For example, three different programs had to be made in chapter 6.1 before the best simulating method could be found. The programs use different simplifications: The non-linear simulator Equaru3 works with constant a , a simplification which is only allowed for regular phugoid movements where a keeps nearly constant. The simulator Charrun works with linear equations and is therefor very fast, but less realistic. Finally, the simulator used for the further work is the program Zutrep, which works with the non-linear equations and has a non-constant a . This is the simulator on which the main program of the project, Sagruf, is based.

Should all the existing PID controllers now be replaced by the Fuzzy Gains controller that I created?

No. There are very good PID controllers, which work with gains that are changed by gain scheduling (see fig. 2.4).

The proposed controller changes the gains using Fuzzy Logic. This is a different solution for the problem of the gains, that for effective control should be adapted to the different flight conditions.

According to the precision of the control required, the engineer who implements the flight controller can decide to take a normal PID controller or a Fuzzy Gains PID controller, whereas in the latter case it has not yet been shown how this controller can be implemented in the hardware of the flight computer.

Outlook:

Unfortunately programming the flight simulator took so long, that it was not possible to try even more improvements of the PID controller. The created Fuzzy Gains controller is quite good, but further improvements are imaginable: one big advantage of Fuzzy controllers is the possibility to calculate an exact system output with more than one system input, without the necessity to invent complicated mathematical models.

My Fuzzy Gains controller only works with one system input, the actual error, that means the difference between the actual value of the controlled variable and the reference value. More system inputs are thinkable: The changerate of the error, the flap position, the engine thrust and the actual height. All these inputs could influence the fuzzyfication of the PID gains and would improve the automatic control of the plane in a wide range of flight, not only for the climb.

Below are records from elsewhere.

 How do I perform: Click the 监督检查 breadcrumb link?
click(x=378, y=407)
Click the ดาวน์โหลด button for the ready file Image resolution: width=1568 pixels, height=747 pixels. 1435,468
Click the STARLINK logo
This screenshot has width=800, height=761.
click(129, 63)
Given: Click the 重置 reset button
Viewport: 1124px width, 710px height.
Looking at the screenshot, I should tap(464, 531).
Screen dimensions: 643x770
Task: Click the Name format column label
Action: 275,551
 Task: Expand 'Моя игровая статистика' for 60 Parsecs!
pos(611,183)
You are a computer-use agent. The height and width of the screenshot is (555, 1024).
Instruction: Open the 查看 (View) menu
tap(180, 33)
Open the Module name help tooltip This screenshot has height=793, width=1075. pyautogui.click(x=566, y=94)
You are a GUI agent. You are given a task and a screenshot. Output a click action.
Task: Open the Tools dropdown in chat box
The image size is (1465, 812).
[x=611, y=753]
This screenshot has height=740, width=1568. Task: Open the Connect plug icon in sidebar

An completely other idea would be to control the aircraft with a normal Fuzzy controller without the PID part. Programming and calculating time could so be reduced, the results could be quite encouraging.

Personally I am quite satisfied with the results obtained in the project. The implemented Fuzzy Gains controller is working better than a normal PID controller with constant gains. The program Sagrfp includes the simulation and the control part for both controllers. With this software, it is possible to simulate the longitudinal movement of different aircraft and to implement different flight controllers. So I would be happy if other students could profit from this software to make own simulations of other kinds of flight controllers.

Note that these results where hard work. During six months here in Portugal I did not have other work to do but the project. About 900 man-hours have been invested in this project. However they are not wasted: In addition to the results obtained, I improved my knowledge in flight mechanics, programming, PID control and Fuzzy Logic. And last but not least I improved my language skills and widened my personal horizon. Thanks to all the people that made this possible.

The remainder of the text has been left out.